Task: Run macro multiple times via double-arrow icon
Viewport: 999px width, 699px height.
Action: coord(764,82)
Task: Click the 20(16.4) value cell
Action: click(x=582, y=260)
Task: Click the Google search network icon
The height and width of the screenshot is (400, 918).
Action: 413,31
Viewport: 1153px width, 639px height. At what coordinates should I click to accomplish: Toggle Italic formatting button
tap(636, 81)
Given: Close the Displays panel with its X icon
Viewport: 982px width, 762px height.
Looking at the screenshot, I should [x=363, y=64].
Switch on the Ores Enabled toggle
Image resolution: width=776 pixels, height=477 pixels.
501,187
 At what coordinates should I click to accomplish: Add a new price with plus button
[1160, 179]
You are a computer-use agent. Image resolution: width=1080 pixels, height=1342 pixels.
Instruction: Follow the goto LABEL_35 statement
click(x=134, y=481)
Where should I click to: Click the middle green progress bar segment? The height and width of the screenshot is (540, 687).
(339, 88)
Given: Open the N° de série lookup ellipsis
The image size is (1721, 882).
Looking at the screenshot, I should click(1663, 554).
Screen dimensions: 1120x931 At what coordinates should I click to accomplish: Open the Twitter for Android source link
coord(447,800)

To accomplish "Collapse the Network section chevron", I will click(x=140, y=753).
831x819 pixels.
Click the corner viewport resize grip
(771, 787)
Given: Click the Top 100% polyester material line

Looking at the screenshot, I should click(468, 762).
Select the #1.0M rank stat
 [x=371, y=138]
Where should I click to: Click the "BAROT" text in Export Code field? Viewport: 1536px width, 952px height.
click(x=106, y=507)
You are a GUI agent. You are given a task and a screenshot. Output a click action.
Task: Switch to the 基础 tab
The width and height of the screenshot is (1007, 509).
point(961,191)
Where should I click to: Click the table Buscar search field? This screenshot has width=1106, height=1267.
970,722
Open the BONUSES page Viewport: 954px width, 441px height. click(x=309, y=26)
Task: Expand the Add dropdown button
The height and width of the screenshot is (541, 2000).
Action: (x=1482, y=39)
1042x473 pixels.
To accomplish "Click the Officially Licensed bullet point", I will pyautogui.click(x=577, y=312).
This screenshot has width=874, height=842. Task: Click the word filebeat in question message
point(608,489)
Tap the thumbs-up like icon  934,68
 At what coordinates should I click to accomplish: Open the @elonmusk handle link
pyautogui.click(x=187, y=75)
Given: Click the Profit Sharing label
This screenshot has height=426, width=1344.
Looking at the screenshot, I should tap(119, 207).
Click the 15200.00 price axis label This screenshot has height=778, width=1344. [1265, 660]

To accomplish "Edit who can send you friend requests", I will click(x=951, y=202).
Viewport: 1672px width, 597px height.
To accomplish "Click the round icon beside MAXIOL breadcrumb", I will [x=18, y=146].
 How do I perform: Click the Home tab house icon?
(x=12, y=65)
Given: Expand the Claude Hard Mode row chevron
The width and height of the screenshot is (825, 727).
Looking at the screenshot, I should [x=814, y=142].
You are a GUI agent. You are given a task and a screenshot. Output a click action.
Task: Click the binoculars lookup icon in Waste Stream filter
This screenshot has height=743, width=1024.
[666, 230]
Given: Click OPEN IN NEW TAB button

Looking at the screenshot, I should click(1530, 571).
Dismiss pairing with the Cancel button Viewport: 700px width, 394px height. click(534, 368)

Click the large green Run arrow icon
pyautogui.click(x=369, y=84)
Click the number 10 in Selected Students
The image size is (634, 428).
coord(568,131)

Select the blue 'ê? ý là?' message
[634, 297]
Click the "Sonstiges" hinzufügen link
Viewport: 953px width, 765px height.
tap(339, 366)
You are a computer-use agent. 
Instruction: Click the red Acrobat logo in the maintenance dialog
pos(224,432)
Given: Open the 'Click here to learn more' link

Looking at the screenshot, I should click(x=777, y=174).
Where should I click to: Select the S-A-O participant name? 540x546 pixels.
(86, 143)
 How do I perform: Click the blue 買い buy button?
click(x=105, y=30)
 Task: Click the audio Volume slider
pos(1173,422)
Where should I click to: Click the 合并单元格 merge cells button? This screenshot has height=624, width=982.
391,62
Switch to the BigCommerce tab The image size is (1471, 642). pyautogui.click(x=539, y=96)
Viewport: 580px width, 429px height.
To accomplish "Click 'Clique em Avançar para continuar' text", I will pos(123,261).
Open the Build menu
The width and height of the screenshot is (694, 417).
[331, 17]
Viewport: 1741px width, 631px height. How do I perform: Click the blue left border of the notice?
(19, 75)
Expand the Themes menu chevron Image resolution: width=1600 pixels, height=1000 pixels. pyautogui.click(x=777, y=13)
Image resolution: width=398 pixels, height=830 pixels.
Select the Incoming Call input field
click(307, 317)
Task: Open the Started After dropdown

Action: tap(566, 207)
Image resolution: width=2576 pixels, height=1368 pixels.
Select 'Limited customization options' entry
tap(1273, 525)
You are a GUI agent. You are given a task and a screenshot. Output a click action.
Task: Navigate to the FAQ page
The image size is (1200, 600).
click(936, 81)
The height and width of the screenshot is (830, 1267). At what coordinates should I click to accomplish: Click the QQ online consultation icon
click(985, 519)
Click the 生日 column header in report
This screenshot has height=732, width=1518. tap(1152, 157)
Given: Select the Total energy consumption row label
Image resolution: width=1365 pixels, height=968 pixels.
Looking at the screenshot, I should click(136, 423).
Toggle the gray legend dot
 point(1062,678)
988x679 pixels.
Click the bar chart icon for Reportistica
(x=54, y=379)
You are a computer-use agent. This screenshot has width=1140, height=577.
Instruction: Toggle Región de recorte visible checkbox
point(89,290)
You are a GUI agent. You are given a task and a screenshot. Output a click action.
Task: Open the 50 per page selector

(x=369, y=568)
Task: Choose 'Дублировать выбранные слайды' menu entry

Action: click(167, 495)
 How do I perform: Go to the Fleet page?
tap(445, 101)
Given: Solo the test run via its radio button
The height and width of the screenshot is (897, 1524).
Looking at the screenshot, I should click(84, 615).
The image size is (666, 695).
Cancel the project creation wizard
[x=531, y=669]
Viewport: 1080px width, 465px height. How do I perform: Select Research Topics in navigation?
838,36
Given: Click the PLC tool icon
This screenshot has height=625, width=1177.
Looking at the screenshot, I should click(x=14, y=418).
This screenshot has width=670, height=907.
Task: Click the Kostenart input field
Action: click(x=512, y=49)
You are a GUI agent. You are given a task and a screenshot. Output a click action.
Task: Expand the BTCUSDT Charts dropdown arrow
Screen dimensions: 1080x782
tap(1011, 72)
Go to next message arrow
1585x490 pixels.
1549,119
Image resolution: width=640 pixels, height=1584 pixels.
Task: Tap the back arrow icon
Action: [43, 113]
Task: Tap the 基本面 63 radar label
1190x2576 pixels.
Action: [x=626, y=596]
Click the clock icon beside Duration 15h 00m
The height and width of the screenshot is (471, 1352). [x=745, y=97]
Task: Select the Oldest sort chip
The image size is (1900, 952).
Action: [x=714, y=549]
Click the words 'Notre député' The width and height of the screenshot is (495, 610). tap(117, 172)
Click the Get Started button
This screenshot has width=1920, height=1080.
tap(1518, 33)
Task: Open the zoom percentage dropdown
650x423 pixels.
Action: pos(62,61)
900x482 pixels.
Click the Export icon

####################

Work task » Copy out the full material exactly as it appears.

Answer box »
Task: Run macro multiple times via double-arrow icon
Viewport: 999px width, 699px height.
Action: coord(764,82)
Task: Click the 20(16.4) value cell
Action: click(x=582, y=260)
Task: Click the Google search network icon
The height and width of the screenshot is (400, 918).
Action: 413,31
Viewport: 1153px width, 639px height. At what coordinates should I click to accomplish: Toggle Italic formatting button
tap(636, 81)
Given: Close the Displays panel with its X icon
Viewport: 982px width, 762px height.
Looking at the screenshot, I should [x=363, y=64].
Switch on the Ores Enabled toggle
Image resolution: width=776 pixels, height=477 pixels.
501,187
 At what coordinates should I click to accomplish: Add a new price with plus button
[1160, 179]
You are a computer-use agent. Image resolution: width=1080 pixels, height=1342 pixels.
Instruction: Follow the goto LABEL_35 statement
click(x=134, y=481)
Where should I click to: Click the middle green progress bar segment? The height and width of the screenshot is (540, 687).
(339, 88)
Given: Open the N° de série lookup ellipsis
The image size is (1721, 882).
Looking at the screenshot, I should click(1663, 554).
Screen dimensions: 1120x931 At what coordinates should I click to accomplish: Open the Twitter for Android source link
coord(447,800)

To accomplish "Collapse the Network section chevron", I will click(x=140, y=753).
831x819 pixels.
Click the corner viewport resize grip
(771, 787)
Given: Click the Top 100% polyester material line

Looking at the screenshot, I should click(468, 762).
Select the #1.0M rank stat
 [x=371, y=138]
Where should I click to: Click the "BAROT" text in Export Code field? Viewport: 1536px width, 952px height.
click(x=106, y=507)
You are a GUI agent. You are given a task and a screenshot. Output a click action.
Task: Switch to the 基础 tab
The width and height of the screenshot is (1007, 509).
point(961,191)
Where should I click to: Click the table Buscar search field? This screenshot has width=1106, height=1267.
970,722
Open the BONUSES page Viewport: 954px width, 441px height. click(x=309, y=26)
Task: Expand the Add dropdown button
The height and width of the screenshot is (541, 2000).
Action: (x=1482, y=39)
1042x473 pixels.
To accomplish "Click the Officially Licensed bullet point", I will pyautogui.click(x=577, y=312).
This screenshot has width=874, height=842. Task: Click the word filebeat in question message
point(608,489)
Tap the thumbs-up like icon  934,68
 At what coordinates should I click to accomplish: Open the @elonmusk handle link
pyautogui.click(x=187, y=75)
Given: Click the Profit Sharing label
This screenshot has height=426, width=1344.
Looking at the screenshot, I should tap(119, 207).
Click the 15200.00 price axis label This screenshot has height=778, width=1344. [1265, 660]

To accomplish "Edit who can send you friend requests", I will click(x=951, y=202).
Viewport: 1672px width, 597px height.
To accomplish "Click the round icon beside MAXIOL breadcrumb", I will [x=18, y=146].
 How do I perform: Click the Home tab house icon?
(x=12, y=65)
Given: Expand the Claude Hard Mode row chevron
The width and height of the screenshot is (825, 727).
Looking at the screenshot, I should [x=814, y=142].
You are a GUI agent. You are given a task and a screenshot. Output a click action.
Task: Click the binoculars lookup icon in Waste Stream filter
This screenshot has height=743, width=1024.
[666, 230]
Given: Click OPEN IN NEW TAB button

Looking at the screenshot, I should click(1530, 571).
Dismiss pairing with the Cancel button Viewport: 700px width, 394px height. click(534, 368)

Click the large green Run arrow icon
pyautogui.click(x=369, y=84)
Click the number 10 in Selected Students
The image size is (634, 428).
coord(568,131)

Select the blue 'ê? ý là?' message
[634, 297]
Click the "Sonstiges" hinzufügen link
Viewport: 953px width, 765px height.
tap(339, 366)
You are a computer-use agent. 
Instruction: Click the red Acrobat logo in the maintenance dialog
pos(224,432)
Given: Open the 'Click here to learn more' link

Looking at the screenshot, I should click(x=777, y=174).
Where should I click to: Select the S-A-O participant name? 540x546 pixels.
(86, 143)
 How do I perform: Click the blue 買い buy button?
click(x=105, y=30)
 Task: Click the audio Volume slider
pos(1173,422)
Where should I click to: Click the 合并单元格 merge cells button? This screenshot has height=624, width=982.
391,62
Switch to the BigCommerce tab The image size is (1471, 642). pyautogui.click(x=539, y=96)
Viewport: 580px width, 429px height.
To accomplish "Click 'Clique em Avançar para continuar' text", I will pos(123,261).
Open the Build menu
The width and height of the screenshot is (694, 417).
[331, 17]
Viewport: 1741px width, 631px height. How do I perform: Click the blue left border of the notice?
(19, 75)
Expand the Themes menu chevron Image resolution: width=1600 pixels, height=1000 pixels. pyautogui.click(x=777, y=13)
Image resolution: width=398 pixels, height=830 pixels.
Select the Incoming Call input field
click(307, 317)
Task: Open the Started After dropdown

Action: tap(566, 207)
Image resolution: width=2576 pixels, height=1368 pixels.
Select 'Limited customization options' entry
tap(1273, 525)
You are a GUI agent. You are given a task and a screenshot. Output a click action.
Task: Navigate to the FAQ page
The image size is (1200, 600).
click(936, 81)
The height and width of the screenshot is (830, 1267). At what coordinates should I click to accomplish: Click the QQ online consultation icon
click(985, 519)
Click the 生日 column header in report
This screenshot has height=732, width=1518. tap(1152, 157)
Given: Select the Total energy consumption row label
Image resolution: width=1365 pixels, height=968 pixels.
Looking at the screenshot, I should click(136, 423).
Toggle the gray legend dot
 point(1062,678)
988x679 pixels.
Click the bar chart icon for Reportistica
(x=54, y=379)
You are a computer-use agent. This screenshot has width=1140, height=577.
Instruction: Toggle Región de recorte visible checkbox
point(89,290)
You are a GUI agent. You are given a task and a screenshot. Output a click action.
Task: Open the 50 per page selector

(x=369, y=568)
Task: Choose 'Дублировать выбранные слайды' menu entry

Action: click(167, 495)
 How do I perform: Go to the Fleet page?
tap(445, 101)
Given: Solo the test run via its radio button
The height and width of the screenshot is (897, 1524).
Looking at the screenshot, I should click(84, 615).
The image size is (666, 695).
Cancel the project creation wizard
[x=531, y=669]
Viewport: 1080px width, 465px height. How do I perform: Select Research Topics in navigation?
838,36
Given: Click the PLC tool icon
This screenshot has height=625, width=1177.
Looking at the screenshot, I should click(x=14, y=418).
This screenshot has width=670, height=907.
Task: Click the Kostenart input field
Action: click(x=512, y=49)
You are a GUI agent. You are given a task and a screenshot. Output a click action.
Task: Expand the BTCUSDT Charts dropdown arrow
Screen dimensions: 1080x782
tap(1011, 72)
Go to next message arrow
1585x490 pixels.
1549,119
Image resolution: width=640 pixels, height=1584 pixels.
Task: Tap the back arrow icon
Action: [43, 113]
Task: Tap the 基本面 63 radar label
1190x2576 pixels.
Action: [x=626, y=596]
Click the clock icon beside Duration 15h 00m
The height and width of the screenshot is (471, 1352). [x=745, y=97]
Task: Select the Oldest sort chip
The image size is (1900, 952).
Action: [x=714, y=549]
Click the words 'Notre député' The width and height of the screenshot is (495, 610). tap(117, 172)
Click the Get Started button
This screenshot has width=1920, height=1080.
tap(1518, 33)
Task: Open the zoom percentage dropdown
650x423 pixels.
Action: pos(62,61)
900x482 pixels.
Click the Export icon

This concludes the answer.